J Integr Plant Biol. ›› 1977, Vol. 19 ›› Issue (3): -.

• Research Articles •    

Correlation between Phylogeny, Chemical Constituents and Pharmaceutical Aspects of Plants and Applications in Drug Research (Part. I)

Laboratory of Medicinal Plants, Institute of Materia Medica, Chinese Academy of Medical Sciences   

Abstract: This paper deals with the correlation between phylogeny, chemical constituents and pharmaceutical aspects of plants based on our own works related to its practical applications. 1. Application in the search of domestic resources for the imported drugs: A series of imported drugs have been successfully replaced by the domestic sources of closely allied plants as supported by the laboratory and even clinical investigations. Several plants belonging to the genus Artemisia Sect. Seriphidium fere found to be rich in santonin and are currently used as the raw materials for its commercial production. 2. Application in exploring new sources of some important medicinal herbs: The total tanshinone and cryptotanshinone, isolated from Salvia multiorrhiza, have been demonstrated to be antimicrobial active substances, thus 14 species of Salvia were examined, as the result it has been shown that S. przewalskii and several other Salvia plants with red-coloured roots had a much superior activity.

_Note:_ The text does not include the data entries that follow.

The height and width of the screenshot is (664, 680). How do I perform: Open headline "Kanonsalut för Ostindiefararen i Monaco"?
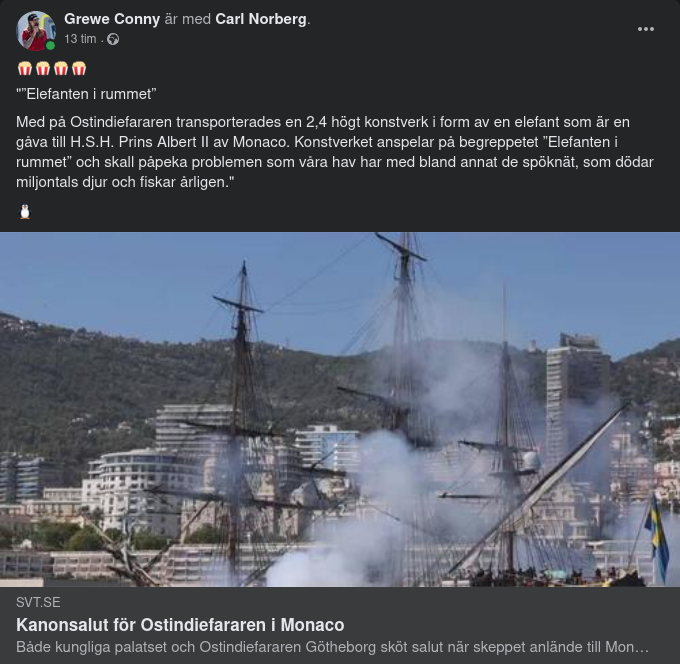tap(180, 625)
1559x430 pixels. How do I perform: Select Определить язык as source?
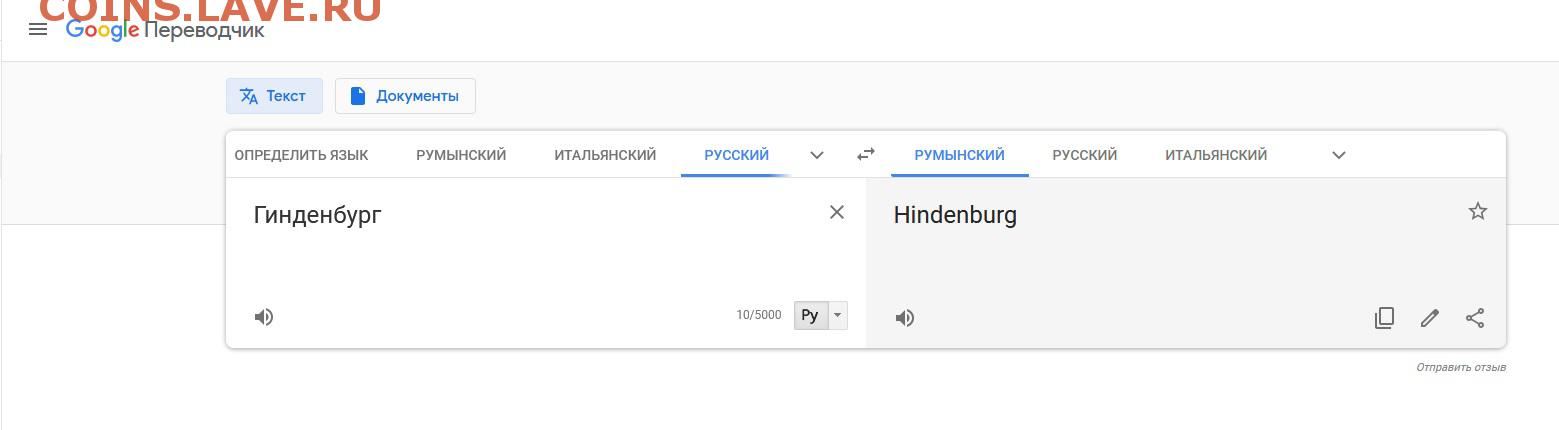point(301,155)
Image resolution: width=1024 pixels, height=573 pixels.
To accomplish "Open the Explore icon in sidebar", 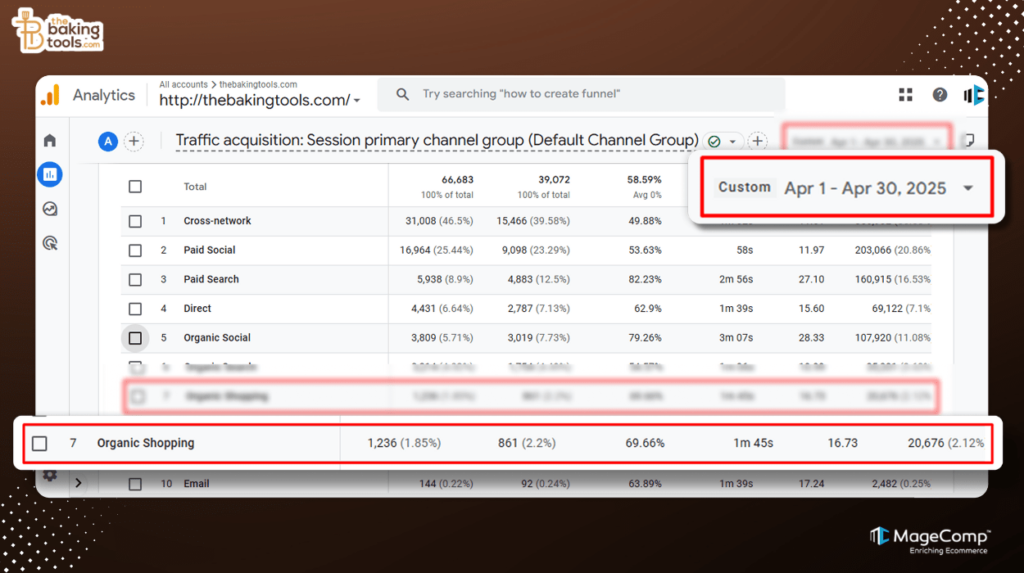I will pyautogui.click(x=50, y=209).
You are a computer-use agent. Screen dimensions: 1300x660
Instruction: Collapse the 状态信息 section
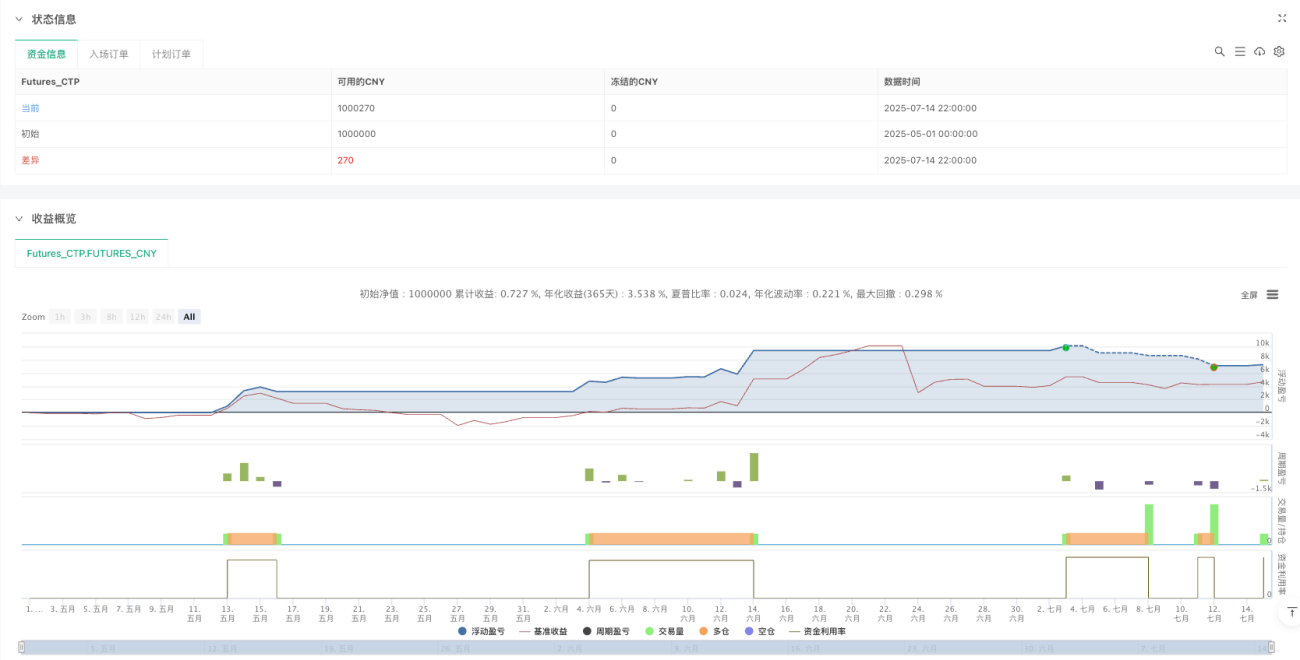click(18, 19)
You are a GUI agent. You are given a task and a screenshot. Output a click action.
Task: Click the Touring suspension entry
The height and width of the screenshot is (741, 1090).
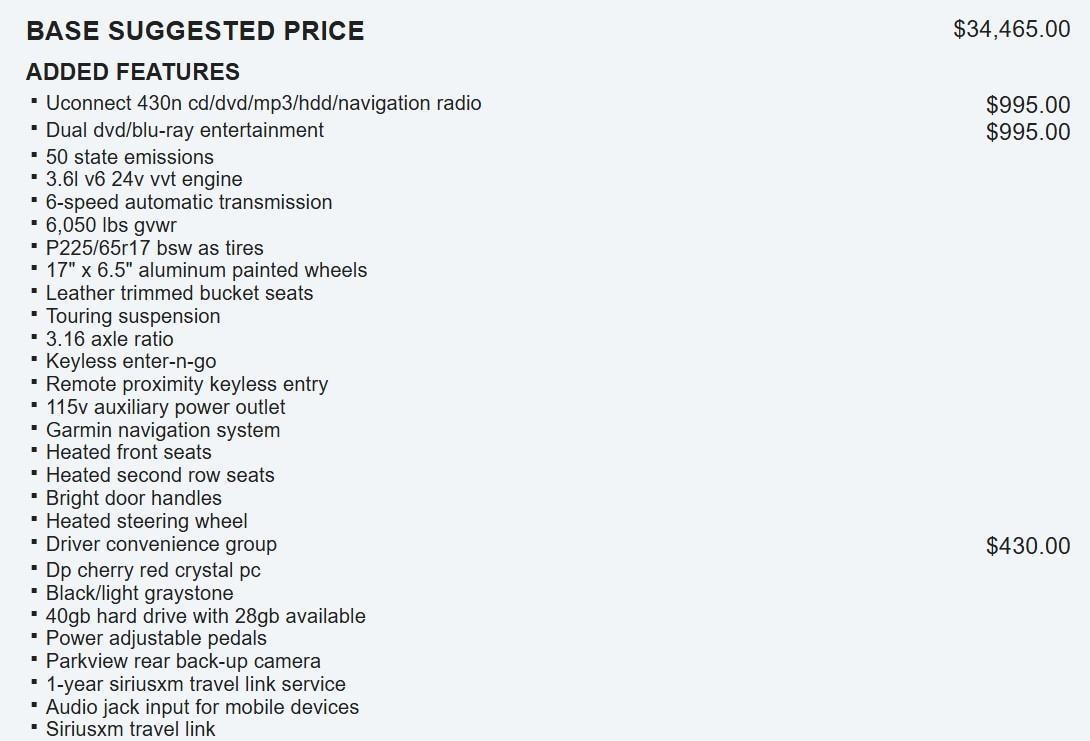click(x=133, y=316)
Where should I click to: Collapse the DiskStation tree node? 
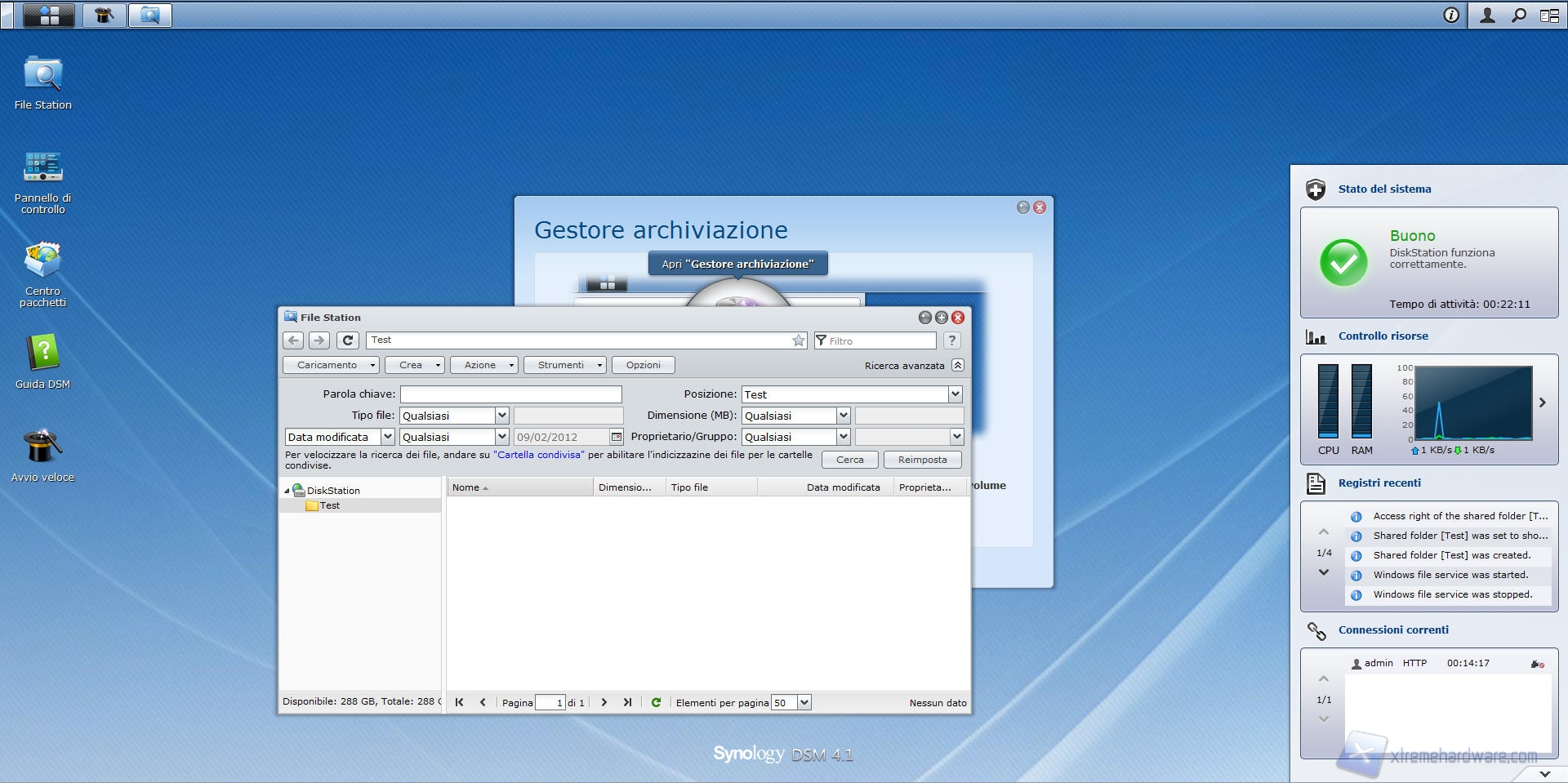pyautogui.click(x=287, y=491)
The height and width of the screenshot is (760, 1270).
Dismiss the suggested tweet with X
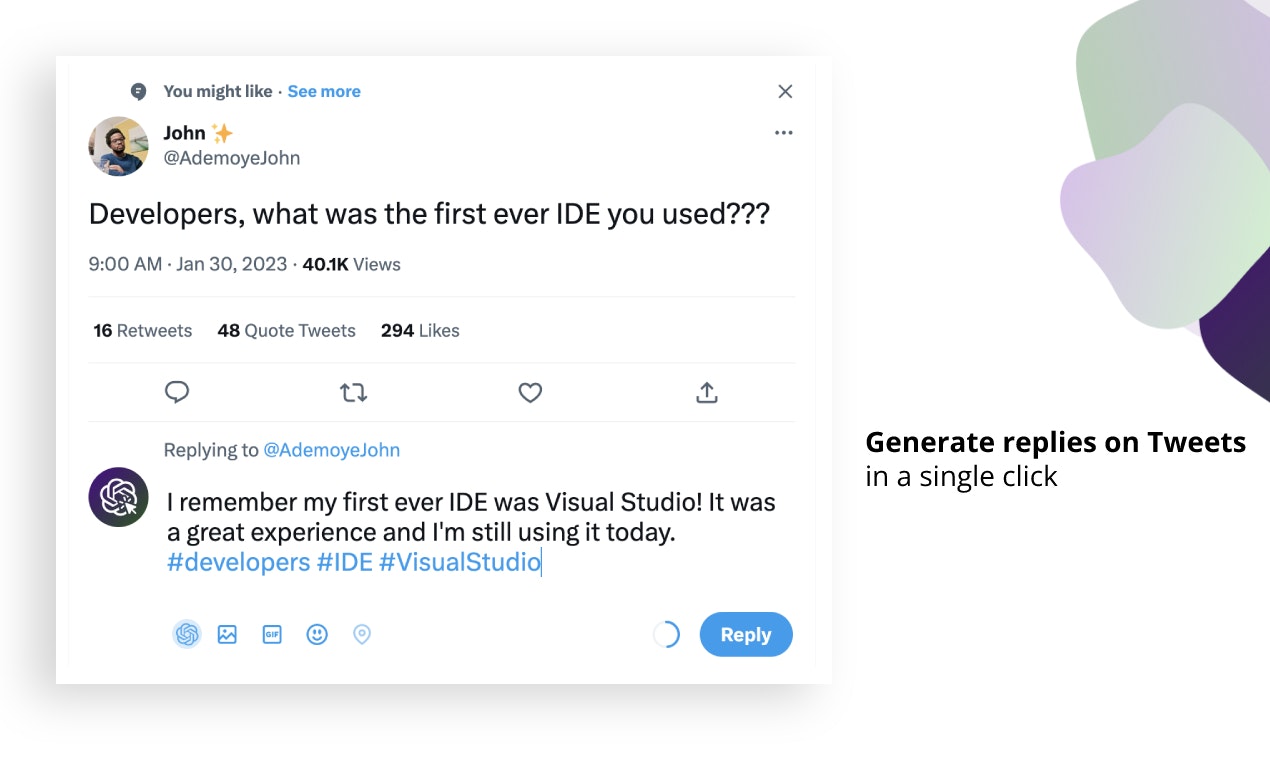(x=785, y=92)
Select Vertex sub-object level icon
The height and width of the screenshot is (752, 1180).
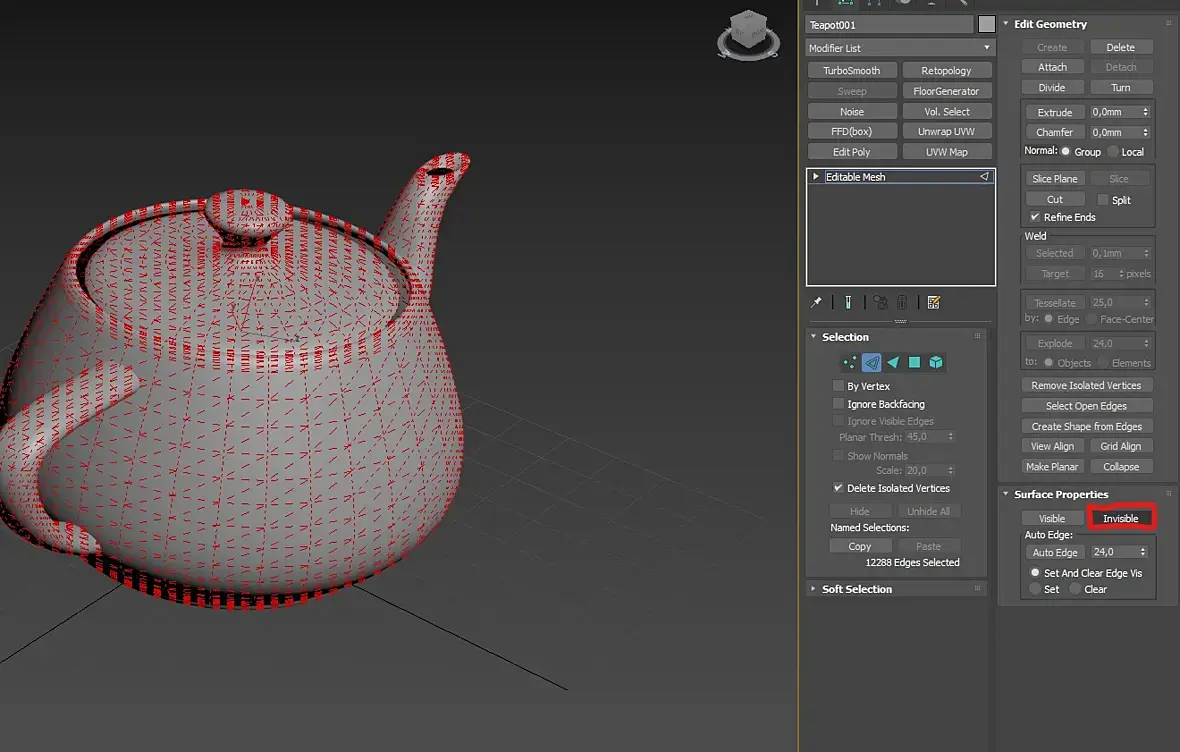coord(850,363)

Eight species of Schizandra have been investigated for their possible occurence of the active principles (Ⅲ-Ⅵ etc.) along with their SGPT-lowering observations, while all of them exhibited the pharmacological effect except S. micrantha. Our study has proved high incidence of distribution of diosgenin in genus Dioscorea Sect. Stenophora. 3. Application in drug control and evaluation: While the Chinese traditional drug "Mudanpi" and "Shaoyao" are both derived from the genus Paeonia, with the former mainly from Sect. Moutan and the latter from Sect. Paeonia. their chemical criteria can be distinctly established. Preliminary investigation has been done on another wellknown Chinese traditional drug "Rhubarb", it is now evident that all the officinal Rhubarbs were that obtained from the Sect. Palmata of the genus Rheum, while some of the inferior Rhubarbs were that chiefly derived from the Sect. Rhapontica. Judged from the total fiavonoid contents of 6 species of Chinese Pueraria, it has been revealed that the traditionally used P. lobata still should be ranked as the best qualified one among them.